Corey’s image with a free
“green screen” t-shirt at E3
A couple of weeks ago, Corey, Michael, and I went to E3, the annual video game conference in Los Angeles, to make some contacts and speak with people. (And a chance to grab some free t-shirts…) E3 is a huge three-ring circus designed to promote and advertise the latest and greatest new stuff from game companies and game technology. It’s all about the hype and the whiz-bang of game companies trying to outdo their rivals on the show floor.
We’ve been to E3 in the past to make contacts and meet with people. E3 draws game companies and marketers from around the world. Sierra showed Quest for Glory 5: Dragonfire twice when E3 was in Atlanta, although it wasn’t the major push either time. The first time, we had to compete with a King’s Quest. The next year, Sierra pushed their Babylon 5 game heavily, inviting many of the original actors from the television series to E3. Alas, Babylon Five never shipped and Sierra stopped making adventure games not long after QG5 was released.
from the latest
“Plants vs. Zombies” in 3D!
This year, there were fewer small companies than when we were last there. There was a tiny ghetto for Indie Games and a few computers showing off the talents from college Game Development programs. The rest of the show was all big screens and Big Game Companies.
E3 used to be about computer games. Now, it’s all about console games. There was no sign of World of Warcraft or Star Wars.
There was also very little originality in video games to be seen at the show. Pretty much everything shown at E3 was a sequel to something else. Innovation seemed dead… or Undead.
The only really interesting thing to me was the new Disney mash-up “Infinity” which lets you play characters from the Disney movies. It’s Lone Ranger and Jack Sparrow meet Mr. Incredible in a toy box with collectable plastic figures of all the characters. You can play cartoon versions of Johnny Depp as Tonto or as a pirate – woo-hoo! (Personally, I want to see the plastic collectable cartoon figures of all of Depp’s greatest characters – Edward Scissorhands, Sweeney Todd, Hunter S. Thompson, not to mention Ed Wood – but it somehow seems unlikely Disney will feature them in Infinity add-on packs.)
For us, this trip to E3 was a lot like stepping back into the past. Same Big Game Companies (Nintendo, Sega, Microsoft) pushing the same big games. Games like ‘Castlevania,’ “Kingdom Hearts,” even “Wolfenstein” were being pushed on huge screens and multiple computer screens. It’s obvious that the Game Industry is mired in the ‘more of the same’ mode.
So don’t expect to see anything new or different from the major players of the game industry anytime soon.
New and Improved
As you might have noticed, I recently updated the visuals on most of the pages of the Hero-U web site to reflect our current art style. We’ve been working hard to create a beautiful and innovative game.
We never make
the same Moose-take twice…
We make different ones
This isn’t a Quest for Glory game. We’re taking everything we learned from making Quest for Glory and from playing games and then using that knowledge to create something that goes beyond anything we have done before.

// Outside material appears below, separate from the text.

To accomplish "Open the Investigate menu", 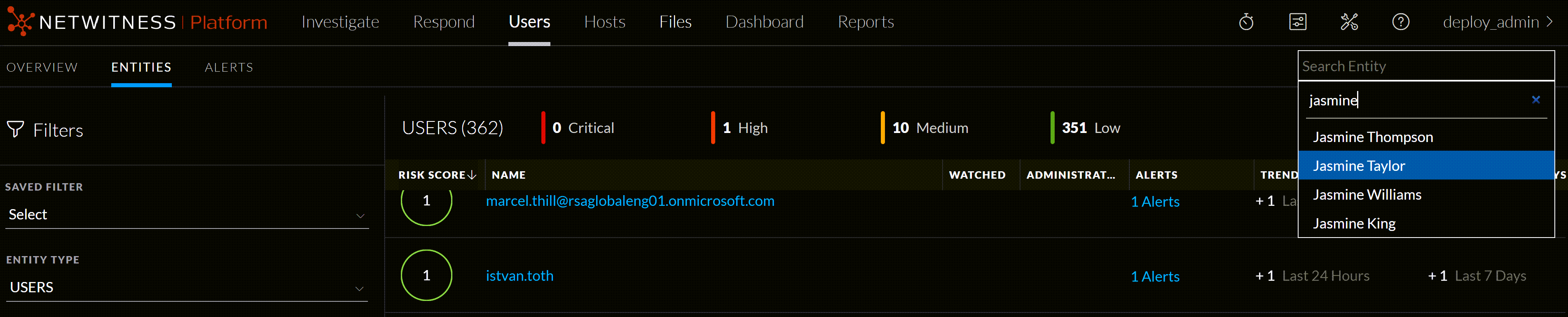I will [340, 23].
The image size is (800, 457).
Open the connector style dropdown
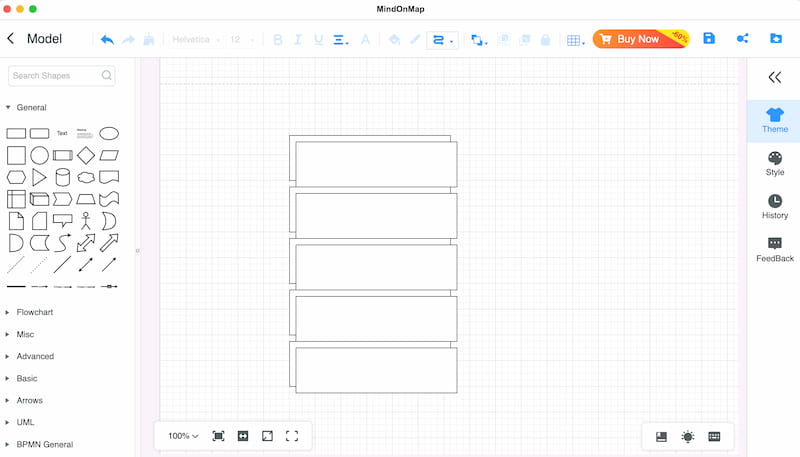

The reason the Big Game Companies make the same games over and over again is because they will sell. People who liked the games in the past assume they will like the game in the future. But the same-old, same-old stuff gets boring.
Hero-U takes the best parts of all we’ve done and learned over the years and puts it together in new ways. Everyone on our team is putting their art and their heart into making this game great. We’re not some committee-designed, risk-averse Big Game Company… we’re your company. We wouldn’t be here without you.
The Last Kickstarter Premiums
At the end of this month, we will remove the Kickstarter page from this website. From that point onward, you won’t be able to upgrade your pledge to get in the Hero-U yearbook or to have your portrait in the game. For one thing, we already have over 40 portraits and statues in the game. Our yearbook is going to be stuffed full of supporters and students. We can’t thank you enough for all your love, faith, and support for this Hero-U campaign.
You are the ones who made Hero-U possible. You are the few, the proud, the true Heroes of Hero-U. Thank you.